Much of the Arctic has been inhabited since at least the end of the last ice age, and some areas for far longer[1]. During this time, human groups have come and gone, and evolved and adapted, their patterns of settlement changing, often abruptly, in response not only to climate but also to regional patterns such as resource availability, relations with neighbors, landscape change, hunting and fishing technology, and the rise of reindeer husbandry[2]. In recent centuries and in particular the twentieth century, forces from outside the region have shaped human patterns in the Arctic, as the modern world has extended its reach and influence.

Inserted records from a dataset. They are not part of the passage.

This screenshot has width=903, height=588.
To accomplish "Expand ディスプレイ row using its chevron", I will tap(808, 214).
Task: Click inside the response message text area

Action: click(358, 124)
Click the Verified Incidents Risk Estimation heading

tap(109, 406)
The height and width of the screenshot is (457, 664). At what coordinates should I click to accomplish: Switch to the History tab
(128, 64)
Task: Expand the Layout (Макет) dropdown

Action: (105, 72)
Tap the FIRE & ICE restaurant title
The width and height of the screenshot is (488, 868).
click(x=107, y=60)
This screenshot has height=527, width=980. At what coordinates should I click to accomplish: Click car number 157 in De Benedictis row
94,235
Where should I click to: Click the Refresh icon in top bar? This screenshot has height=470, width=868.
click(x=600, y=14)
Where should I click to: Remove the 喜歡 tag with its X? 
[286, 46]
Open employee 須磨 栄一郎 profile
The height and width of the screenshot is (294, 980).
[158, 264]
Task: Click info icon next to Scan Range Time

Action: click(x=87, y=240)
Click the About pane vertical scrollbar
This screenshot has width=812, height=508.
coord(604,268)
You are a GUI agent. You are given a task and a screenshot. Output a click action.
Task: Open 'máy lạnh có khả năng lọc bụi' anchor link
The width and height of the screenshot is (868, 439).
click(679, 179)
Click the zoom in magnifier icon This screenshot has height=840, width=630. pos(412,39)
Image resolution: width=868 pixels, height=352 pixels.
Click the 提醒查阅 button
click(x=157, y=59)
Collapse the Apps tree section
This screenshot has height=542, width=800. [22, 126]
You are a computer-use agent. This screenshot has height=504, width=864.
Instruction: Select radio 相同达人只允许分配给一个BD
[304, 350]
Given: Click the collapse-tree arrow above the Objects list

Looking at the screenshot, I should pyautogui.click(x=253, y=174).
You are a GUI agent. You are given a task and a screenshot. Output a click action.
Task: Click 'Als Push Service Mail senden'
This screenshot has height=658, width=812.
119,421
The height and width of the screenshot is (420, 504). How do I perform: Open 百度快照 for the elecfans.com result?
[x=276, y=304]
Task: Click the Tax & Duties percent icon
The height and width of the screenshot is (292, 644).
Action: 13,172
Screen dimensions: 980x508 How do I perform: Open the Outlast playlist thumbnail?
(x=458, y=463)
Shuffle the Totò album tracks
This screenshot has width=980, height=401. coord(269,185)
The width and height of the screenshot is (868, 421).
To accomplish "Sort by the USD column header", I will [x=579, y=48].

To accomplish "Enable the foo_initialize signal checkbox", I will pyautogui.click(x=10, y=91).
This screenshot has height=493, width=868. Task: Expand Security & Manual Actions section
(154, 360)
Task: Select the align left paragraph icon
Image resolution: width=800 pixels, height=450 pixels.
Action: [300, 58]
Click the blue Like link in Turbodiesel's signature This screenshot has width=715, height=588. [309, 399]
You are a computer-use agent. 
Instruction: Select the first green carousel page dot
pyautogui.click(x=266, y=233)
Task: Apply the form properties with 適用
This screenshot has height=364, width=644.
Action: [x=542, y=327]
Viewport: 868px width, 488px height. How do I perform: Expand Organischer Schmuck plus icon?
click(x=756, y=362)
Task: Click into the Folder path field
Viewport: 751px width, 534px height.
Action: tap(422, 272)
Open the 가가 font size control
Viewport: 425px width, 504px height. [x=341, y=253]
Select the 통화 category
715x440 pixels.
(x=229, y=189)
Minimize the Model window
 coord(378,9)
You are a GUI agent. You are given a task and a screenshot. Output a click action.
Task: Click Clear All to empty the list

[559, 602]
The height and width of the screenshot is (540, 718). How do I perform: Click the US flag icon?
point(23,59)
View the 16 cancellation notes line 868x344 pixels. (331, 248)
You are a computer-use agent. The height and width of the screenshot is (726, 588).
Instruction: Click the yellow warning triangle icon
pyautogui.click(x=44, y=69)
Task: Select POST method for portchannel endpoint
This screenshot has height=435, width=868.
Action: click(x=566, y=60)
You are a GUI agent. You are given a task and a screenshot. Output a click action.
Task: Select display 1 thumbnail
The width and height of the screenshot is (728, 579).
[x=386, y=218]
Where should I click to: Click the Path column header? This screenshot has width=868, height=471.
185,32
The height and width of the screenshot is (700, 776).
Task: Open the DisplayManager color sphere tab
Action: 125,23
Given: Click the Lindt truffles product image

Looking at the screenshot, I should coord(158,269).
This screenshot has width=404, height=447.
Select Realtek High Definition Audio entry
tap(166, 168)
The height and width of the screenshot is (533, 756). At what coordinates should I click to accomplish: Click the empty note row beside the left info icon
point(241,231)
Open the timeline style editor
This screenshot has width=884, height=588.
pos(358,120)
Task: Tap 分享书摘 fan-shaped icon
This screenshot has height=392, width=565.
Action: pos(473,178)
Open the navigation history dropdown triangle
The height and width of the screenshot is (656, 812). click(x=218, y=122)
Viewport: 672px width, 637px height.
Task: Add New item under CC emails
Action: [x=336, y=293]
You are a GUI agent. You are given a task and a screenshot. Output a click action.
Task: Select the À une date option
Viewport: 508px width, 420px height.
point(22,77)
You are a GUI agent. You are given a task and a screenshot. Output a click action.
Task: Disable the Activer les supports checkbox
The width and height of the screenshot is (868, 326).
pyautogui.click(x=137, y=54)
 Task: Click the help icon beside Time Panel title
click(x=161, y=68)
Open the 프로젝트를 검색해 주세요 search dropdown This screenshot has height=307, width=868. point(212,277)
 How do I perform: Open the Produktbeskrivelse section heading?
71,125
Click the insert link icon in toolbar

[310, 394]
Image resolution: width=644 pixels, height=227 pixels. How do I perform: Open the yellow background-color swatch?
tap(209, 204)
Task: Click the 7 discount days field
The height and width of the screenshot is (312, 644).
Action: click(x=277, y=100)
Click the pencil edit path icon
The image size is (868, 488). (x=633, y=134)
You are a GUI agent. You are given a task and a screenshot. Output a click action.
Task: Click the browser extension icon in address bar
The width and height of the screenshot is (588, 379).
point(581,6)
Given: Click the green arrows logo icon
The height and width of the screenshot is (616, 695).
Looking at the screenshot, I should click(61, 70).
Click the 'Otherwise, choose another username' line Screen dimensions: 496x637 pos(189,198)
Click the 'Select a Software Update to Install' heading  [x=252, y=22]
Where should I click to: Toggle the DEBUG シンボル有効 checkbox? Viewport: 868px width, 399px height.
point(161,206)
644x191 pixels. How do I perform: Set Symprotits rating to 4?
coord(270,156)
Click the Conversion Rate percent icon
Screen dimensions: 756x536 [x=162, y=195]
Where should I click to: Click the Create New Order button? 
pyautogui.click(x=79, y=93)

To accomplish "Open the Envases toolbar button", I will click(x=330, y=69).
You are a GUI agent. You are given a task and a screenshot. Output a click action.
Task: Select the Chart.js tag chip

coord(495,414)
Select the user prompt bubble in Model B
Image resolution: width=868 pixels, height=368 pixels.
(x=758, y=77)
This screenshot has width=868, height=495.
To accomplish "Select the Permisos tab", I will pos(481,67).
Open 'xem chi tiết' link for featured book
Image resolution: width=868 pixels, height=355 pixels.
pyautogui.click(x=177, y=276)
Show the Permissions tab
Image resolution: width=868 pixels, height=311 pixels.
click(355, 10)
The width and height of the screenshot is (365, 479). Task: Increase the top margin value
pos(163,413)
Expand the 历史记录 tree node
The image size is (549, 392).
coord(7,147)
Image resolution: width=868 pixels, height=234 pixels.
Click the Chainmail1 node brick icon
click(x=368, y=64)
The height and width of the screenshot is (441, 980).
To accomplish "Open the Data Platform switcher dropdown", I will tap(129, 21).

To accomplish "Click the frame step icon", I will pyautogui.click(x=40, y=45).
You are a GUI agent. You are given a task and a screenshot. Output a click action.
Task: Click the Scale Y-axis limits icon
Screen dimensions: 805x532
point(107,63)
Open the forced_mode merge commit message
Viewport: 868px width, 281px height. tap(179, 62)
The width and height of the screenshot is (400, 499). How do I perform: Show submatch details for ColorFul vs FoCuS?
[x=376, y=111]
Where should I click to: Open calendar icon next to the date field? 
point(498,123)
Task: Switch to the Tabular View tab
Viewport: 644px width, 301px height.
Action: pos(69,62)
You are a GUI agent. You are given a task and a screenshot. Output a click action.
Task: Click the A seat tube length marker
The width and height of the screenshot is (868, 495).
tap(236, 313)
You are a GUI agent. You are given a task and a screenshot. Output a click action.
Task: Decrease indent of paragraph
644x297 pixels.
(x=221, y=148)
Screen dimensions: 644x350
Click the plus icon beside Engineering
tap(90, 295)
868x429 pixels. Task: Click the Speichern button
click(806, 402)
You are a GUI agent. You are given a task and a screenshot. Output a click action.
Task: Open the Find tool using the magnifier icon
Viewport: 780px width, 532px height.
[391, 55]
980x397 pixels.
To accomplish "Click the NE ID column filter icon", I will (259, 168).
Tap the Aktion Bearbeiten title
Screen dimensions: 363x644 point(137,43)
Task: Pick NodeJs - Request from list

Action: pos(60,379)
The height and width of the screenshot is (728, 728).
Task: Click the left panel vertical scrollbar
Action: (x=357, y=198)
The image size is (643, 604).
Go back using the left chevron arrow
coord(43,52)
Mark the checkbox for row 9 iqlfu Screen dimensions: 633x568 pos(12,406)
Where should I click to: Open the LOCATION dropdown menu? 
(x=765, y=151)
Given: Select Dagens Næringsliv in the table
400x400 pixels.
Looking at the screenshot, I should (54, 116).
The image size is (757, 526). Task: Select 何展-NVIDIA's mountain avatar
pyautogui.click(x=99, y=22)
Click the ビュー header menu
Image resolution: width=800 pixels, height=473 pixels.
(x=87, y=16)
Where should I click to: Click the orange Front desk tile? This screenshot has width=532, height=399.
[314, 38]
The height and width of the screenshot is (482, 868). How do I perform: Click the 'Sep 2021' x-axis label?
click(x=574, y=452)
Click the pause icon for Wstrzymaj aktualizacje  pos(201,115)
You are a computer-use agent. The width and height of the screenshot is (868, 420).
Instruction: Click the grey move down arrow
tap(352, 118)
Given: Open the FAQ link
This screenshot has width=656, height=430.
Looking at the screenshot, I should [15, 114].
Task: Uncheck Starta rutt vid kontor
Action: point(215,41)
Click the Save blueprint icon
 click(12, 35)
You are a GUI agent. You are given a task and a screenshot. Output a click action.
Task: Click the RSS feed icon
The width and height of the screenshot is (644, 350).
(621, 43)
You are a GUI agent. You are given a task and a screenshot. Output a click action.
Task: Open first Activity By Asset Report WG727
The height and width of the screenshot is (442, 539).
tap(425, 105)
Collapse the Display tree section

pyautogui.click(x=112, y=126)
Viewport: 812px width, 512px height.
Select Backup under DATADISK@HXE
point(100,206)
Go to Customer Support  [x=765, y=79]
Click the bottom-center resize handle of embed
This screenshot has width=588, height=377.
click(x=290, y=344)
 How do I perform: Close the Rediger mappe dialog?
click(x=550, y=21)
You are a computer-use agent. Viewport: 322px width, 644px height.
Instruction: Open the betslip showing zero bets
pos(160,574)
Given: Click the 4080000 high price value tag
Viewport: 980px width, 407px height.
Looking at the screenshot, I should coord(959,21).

Today, the Arctic is home to a large number of indigenous peoples with distinct cultures, languages, traditions, and ways of interacting with their environment[3]. They have in common a close connection to their surroundings, an intimate understanding of their environment[4], complex relationships with national and sub-national governments and non-indigenous migrants to the Arctic[5], a way of life that mixes modern and traditional activities, and a major stake in the future of the region[6]. An overview of humans in the Arctic is given in the Arctic Climate Impact Assessment (ACIA), Chapter 1.

This article attempts to show some of the observations of change that indigenous inhabitants of the Arctic consider to be related to climate change. In doing so, the comments and perspective also show what climate change means to them and their communities within the context of the other forces affecting their lives and cultures. Although little material is available concerning indigenous perspectives on ultraviolet (UV) radiation and ozone depletion, this article includes a short summary of some related observations. Other chapters of the ACIA describe impacts on specific components of the environment and areas of human activity and so draw extensively on indigenous knowledge and perspectives, a level of inclusion that is unprecedented in an assessment of the type and scope of the ACIA.

This chapter addresses the impacts of climate change and variability on those affected most directly: the people whose ways of life are based on their use of the land and waters of the Arctic. This has been achieved using a series of case studies drawn from existing research projects that have been selected to give, through specific examples rather than general summaries, a sense of the variety of indigenous perspectives on climate change in the Arctic. The case studies are idiosyncratic, reflecting differences in the communities they describe as well as differences in the aims and methods of the studies from which they derive. Because they are examples, the case studies cannot reflect all the views held within arctic communities. Some communities, such as those in Greenland that fish for cod, may see benefits from climate change if fish stocks increase, a perspective that may be missing from case studies focusing more on the negative impacts of climate change. Nonetheless, the case studies are intended to give a human face to some of the impacts of weather and climate change observed by arctic residents.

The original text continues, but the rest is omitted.